Ihr seid zum Teil gemeinsam unterwegs, zum Beispiel mit der „Agentur für Weltverbesserungspläne“, habt aber Eure eigenen Schwerpunkte, Du, Ulrike, als Regisseurin und Konzeptentwicklerin, Du, Hartmut, als Autor, Performer und Musiker. Wie kann Kultur die Welt verändern, verbessern?

Ulrike: Kunst ist in der Lage sowohl die Rolle eines Seismographen wie auch die der Opposition einzunehmen. Wunde Punkte der Gesellschaft können aufgespürt und aus ungewohnten neuen Blickwinkeln betrachtet und bearbeitet werden. Kunst kann zumindest versuchen, mit ihren Mitteln gesellschaftlichen Einfluss auszuüben. Außerdem erfüllt man als Künstlerin oft nicht die gesellschaftlichen Normen und ist dadurch manchmal sensibilisierter für Themen und Menschen, die von der Mehrheit ignoriert werden.

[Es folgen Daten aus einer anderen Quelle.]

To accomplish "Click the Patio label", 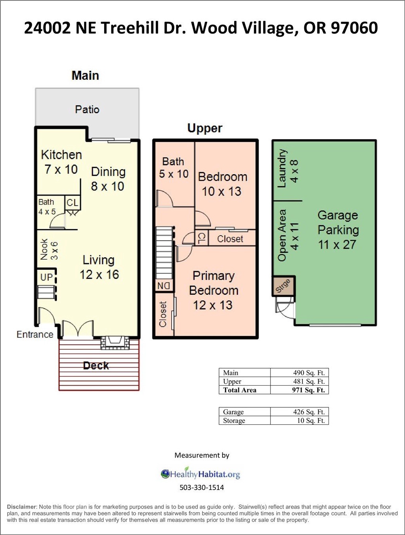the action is [87, 109].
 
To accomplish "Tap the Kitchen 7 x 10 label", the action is [61, 162].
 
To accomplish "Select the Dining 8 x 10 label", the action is [108, 179].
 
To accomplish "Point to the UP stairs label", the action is [46, 277].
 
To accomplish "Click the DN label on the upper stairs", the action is [163, 286].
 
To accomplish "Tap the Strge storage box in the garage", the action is [283, 286].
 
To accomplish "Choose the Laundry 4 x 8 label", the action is [288, 169].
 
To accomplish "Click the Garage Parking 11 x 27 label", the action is [338, 230].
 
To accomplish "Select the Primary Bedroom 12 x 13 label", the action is [214, 290].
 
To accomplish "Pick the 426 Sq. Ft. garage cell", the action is [309, 412].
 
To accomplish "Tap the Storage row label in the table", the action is [234, 420].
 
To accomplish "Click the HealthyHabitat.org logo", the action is [200, 474].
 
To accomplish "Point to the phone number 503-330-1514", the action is [202, 488].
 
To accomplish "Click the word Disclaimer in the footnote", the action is [22, 507].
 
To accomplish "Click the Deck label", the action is [96, 365].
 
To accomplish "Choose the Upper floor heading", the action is [205, 128].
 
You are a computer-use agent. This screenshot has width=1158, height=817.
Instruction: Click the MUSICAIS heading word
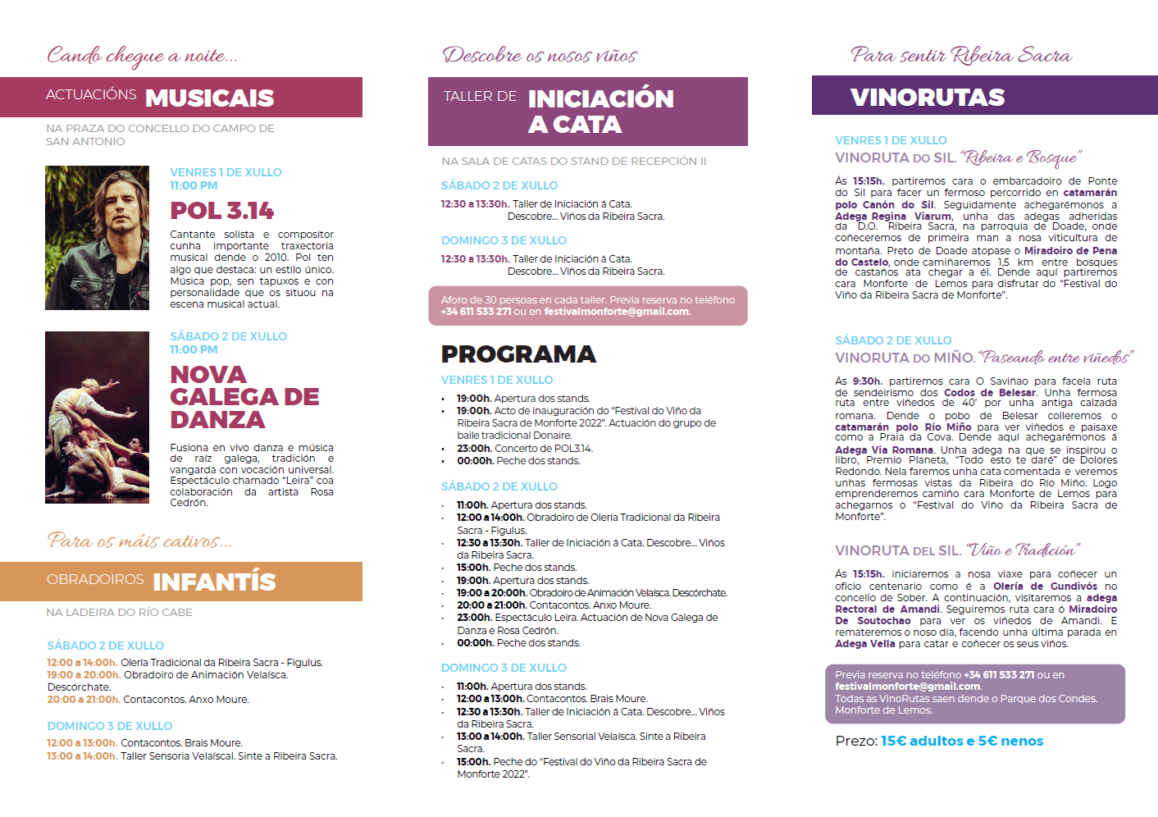click(209, 98)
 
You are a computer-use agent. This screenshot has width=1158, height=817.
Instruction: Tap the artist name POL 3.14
click(221, 211)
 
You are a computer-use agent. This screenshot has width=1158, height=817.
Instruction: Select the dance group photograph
click(97, 417)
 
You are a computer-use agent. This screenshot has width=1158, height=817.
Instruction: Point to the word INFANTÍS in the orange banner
click(214, 582)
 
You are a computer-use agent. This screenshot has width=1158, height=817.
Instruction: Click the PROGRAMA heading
click(518, 354)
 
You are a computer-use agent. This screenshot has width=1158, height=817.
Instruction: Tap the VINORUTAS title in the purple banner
click(927, 97)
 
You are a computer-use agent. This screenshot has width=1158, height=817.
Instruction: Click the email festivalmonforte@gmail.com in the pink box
click(617, 312)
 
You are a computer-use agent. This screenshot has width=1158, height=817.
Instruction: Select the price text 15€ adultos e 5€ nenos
click(962, 741)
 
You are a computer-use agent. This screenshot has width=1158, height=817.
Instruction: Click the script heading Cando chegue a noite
click(142, 56)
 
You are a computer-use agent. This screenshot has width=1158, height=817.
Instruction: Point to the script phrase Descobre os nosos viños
click(540, 56)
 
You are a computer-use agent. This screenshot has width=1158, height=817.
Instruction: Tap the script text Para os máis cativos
click(139, 541)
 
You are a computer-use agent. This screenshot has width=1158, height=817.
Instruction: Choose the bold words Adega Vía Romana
click(884, 450)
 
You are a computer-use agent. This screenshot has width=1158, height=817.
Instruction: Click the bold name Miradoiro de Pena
click(1070, 250)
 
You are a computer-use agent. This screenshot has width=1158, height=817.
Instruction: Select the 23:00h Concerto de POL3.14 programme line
click(525, 449)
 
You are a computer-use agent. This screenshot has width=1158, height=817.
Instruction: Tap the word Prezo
click(856, 741)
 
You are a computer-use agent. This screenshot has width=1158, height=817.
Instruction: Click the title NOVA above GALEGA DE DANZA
click(208, 375)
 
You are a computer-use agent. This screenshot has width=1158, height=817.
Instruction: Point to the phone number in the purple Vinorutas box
click(999, 675)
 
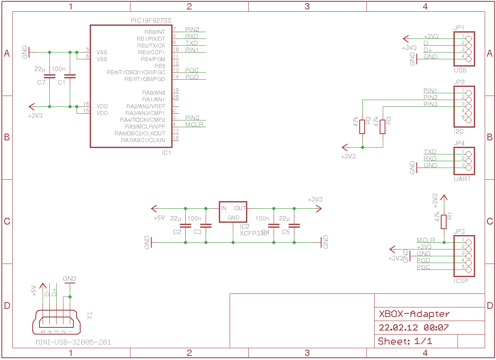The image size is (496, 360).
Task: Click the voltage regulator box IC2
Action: [233, 212]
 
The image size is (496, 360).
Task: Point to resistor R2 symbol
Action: [362, 126]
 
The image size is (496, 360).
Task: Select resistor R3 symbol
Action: [383, 126]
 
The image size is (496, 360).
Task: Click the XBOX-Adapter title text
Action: [414, 314]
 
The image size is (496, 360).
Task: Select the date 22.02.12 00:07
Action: [414, 327]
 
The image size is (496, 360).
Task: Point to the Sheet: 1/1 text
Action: [405, 341]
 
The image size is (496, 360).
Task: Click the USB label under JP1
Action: [460, 71]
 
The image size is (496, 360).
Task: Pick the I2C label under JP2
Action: [459, 131]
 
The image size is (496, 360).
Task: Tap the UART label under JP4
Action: [462, 179]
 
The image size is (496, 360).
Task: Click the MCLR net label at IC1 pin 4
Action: [194, 125]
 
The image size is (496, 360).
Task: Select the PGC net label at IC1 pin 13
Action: [192, 70]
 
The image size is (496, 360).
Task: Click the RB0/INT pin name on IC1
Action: [154, 32]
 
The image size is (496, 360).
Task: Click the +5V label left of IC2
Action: [159, 218]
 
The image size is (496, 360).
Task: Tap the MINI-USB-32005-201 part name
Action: [73, 342]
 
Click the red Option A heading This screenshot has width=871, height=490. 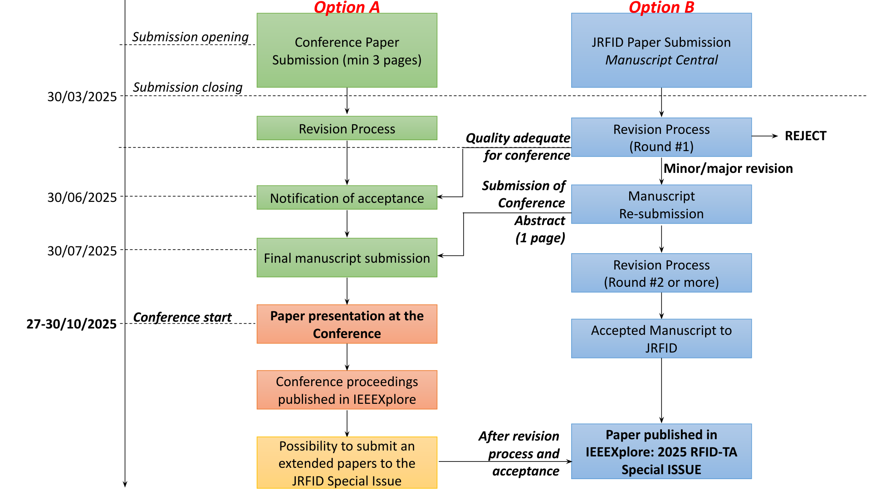347,7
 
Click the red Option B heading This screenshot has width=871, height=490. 661,7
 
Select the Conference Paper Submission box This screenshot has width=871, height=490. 347,50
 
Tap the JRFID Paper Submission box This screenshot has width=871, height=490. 661,50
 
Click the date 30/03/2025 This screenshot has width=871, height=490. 82,97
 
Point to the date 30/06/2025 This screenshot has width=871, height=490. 82,197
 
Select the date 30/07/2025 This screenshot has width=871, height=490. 82,251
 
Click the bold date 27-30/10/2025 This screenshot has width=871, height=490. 71,324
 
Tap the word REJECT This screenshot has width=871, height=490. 805,136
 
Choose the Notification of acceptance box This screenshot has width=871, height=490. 347,198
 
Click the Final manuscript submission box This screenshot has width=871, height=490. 347,258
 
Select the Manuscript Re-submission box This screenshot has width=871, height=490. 661,204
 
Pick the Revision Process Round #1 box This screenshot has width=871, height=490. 661,137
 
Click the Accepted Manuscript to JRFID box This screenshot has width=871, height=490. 661,338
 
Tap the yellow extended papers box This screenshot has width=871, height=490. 347,463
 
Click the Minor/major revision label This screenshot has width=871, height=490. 728,168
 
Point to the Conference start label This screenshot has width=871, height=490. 182,317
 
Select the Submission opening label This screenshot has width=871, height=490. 190,37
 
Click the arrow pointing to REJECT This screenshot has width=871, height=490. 765,136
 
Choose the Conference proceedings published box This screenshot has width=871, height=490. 347,390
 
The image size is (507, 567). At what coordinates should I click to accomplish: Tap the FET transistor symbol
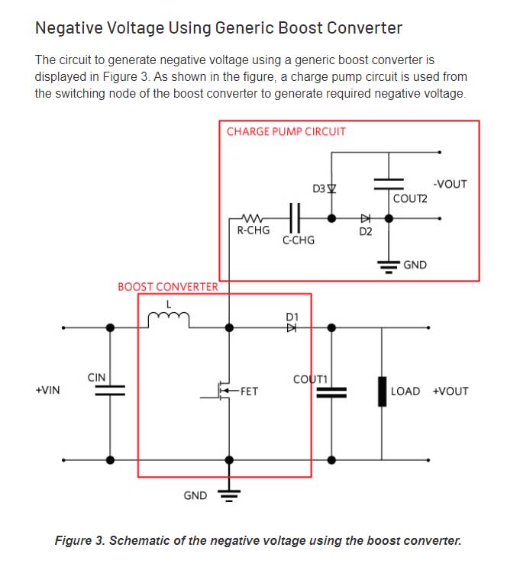pos(222,391)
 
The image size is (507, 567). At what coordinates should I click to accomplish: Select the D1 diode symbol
pos(291,328)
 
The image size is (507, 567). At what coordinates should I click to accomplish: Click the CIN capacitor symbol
pos(110,391)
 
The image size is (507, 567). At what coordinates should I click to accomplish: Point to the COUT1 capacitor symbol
pos(331,392)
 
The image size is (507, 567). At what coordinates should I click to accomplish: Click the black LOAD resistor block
pos(381,391)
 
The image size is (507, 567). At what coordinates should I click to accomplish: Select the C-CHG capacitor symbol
pos(296,217)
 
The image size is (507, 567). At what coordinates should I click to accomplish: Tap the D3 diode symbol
pos(331,188)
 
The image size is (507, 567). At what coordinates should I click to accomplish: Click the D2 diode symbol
pos(366,217)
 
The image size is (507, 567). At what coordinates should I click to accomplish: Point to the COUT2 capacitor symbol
pos(389,182)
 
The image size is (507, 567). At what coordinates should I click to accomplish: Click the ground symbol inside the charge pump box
pos(389,266)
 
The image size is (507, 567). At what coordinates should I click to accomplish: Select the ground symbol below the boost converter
pos(229,494)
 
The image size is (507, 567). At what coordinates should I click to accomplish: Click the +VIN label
pos(47,391)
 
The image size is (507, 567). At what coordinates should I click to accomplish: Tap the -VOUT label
pos(450,184)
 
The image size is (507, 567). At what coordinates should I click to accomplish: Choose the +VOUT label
pos(450,391)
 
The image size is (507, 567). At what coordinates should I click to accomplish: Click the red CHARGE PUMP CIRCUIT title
pos(286,131)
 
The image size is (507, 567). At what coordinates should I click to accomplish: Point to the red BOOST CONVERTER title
pos(167,287)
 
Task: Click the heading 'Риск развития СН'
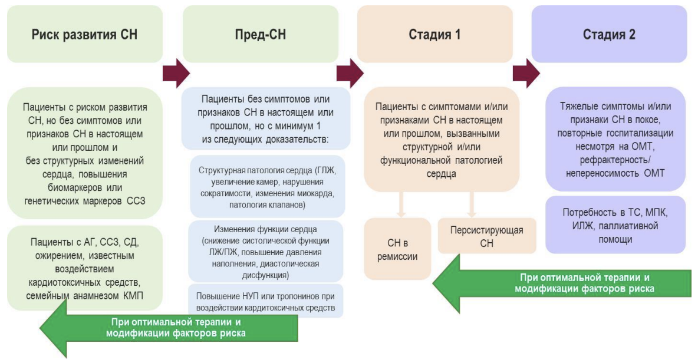coord(84,34)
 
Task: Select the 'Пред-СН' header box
coord(261,34)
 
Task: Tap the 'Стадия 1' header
coord(435,34)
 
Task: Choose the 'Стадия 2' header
coord(609,34)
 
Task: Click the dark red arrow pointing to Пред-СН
coord(176,73)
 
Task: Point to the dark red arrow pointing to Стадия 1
coord(350,73)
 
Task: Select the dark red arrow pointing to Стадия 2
coord(526,73)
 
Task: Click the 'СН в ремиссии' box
coord(397,249)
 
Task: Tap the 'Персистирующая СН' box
coord(487,236)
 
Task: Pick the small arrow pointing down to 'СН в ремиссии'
coord(401,204)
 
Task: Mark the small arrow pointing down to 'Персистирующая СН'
coord(472,204)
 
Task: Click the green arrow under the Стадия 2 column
coord(562,284)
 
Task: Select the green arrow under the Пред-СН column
coord(169,328)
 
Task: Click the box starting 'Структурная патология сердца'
coord(268,187)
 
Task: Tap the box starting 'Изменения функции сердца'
coord(266,252)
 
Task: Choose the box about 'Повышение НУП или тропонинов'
coord(266,301)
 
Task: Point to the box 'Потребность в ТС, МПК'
coord(615,225)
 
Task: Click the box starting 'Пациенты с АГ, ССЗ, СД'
coord(84,268)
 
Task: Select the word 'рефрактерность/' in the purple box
coord(615,160)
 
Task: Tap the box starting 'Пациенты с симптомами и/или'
coord(442,140)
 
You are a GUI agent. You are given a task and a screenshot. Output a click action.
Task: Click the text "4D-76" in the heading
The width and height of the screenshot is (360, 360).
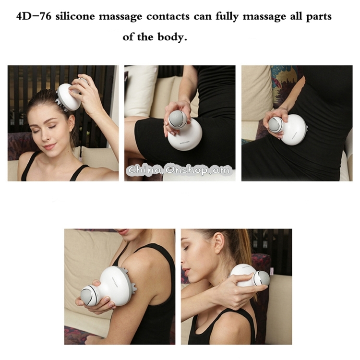[x=34, y=17]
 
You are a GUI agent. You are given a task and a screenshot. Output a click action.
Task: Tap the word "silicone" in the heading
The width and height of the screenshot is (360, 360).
[x=75, y=17]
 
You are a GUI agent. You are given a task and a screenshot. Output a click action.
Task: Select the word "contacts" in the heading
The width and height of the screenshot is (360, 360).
[x=168, y=17]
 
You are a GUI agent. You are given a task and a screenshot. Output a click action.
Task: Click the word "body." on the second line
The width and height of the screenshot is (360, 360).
[x=172, y=37]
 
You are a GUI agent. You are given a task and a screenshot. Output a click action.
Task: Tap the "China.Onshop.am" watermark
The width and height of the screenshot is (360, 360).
[x=179, y=170]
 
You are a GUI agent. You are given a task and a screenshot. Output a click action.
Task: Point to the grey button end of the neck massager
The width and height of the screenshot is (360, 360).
[x=263, y=278]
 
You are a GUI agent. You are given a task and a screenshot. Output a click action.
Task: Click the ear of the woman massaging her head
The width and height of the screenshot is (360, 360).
[x=72, y=122]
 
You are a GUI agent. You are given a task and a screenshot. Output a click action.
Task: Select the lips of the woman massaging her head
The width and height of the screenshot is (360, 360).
[x=49, y=146]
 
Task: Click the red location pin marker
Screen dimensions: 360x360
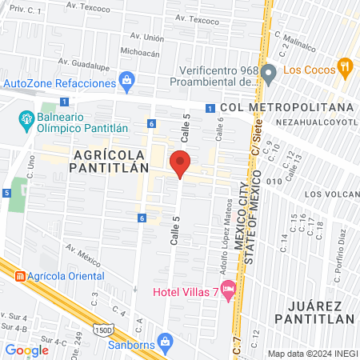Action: (x=181, y=163)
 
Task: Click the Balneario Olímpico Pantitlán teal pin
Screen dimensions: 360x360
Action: (x=25, y=122)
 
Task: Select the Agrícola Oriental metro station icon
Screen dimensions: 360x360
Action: (x=20, y=275)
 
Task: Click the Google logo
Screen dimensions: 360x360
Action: (x=27, y=350)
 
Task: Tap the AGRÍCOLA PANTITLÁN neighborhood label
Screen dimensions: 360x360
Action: (x=110, y=160)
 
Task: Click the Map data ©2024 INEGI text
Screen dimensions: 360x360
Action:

Hartmut: Obwohl ich der Meinung bin, dass Kunst immer auch unterhalten sollte, reicht mir das alleine auch nicht. Kunst muss sich wehren, sich einsetzen für Schwache, Mut machen, auf Missstände hinweisen… Es ist immer schwierig für andere und allgemein zu sprechen, aber ich denke, wir sind auch Künstler*innen geworden, weil wir mit der Welt, so wie sie ist, nicht zufrieden sind. Wieviel Einfluss man wirklich hat? Keine Ahnung. Da gehe ich einfach mal egozentrisch von mir aus: Auf mich und mein Denken hatten – auch politisch – Bücher, Filme, Theater und Musik immer mehr Einfluss als trockene Theorien. Kunst hat einen eigenen Blickwinkel. Oft auch mehrere Perspektiven. Und sollte trotzdem einen Position beziehen.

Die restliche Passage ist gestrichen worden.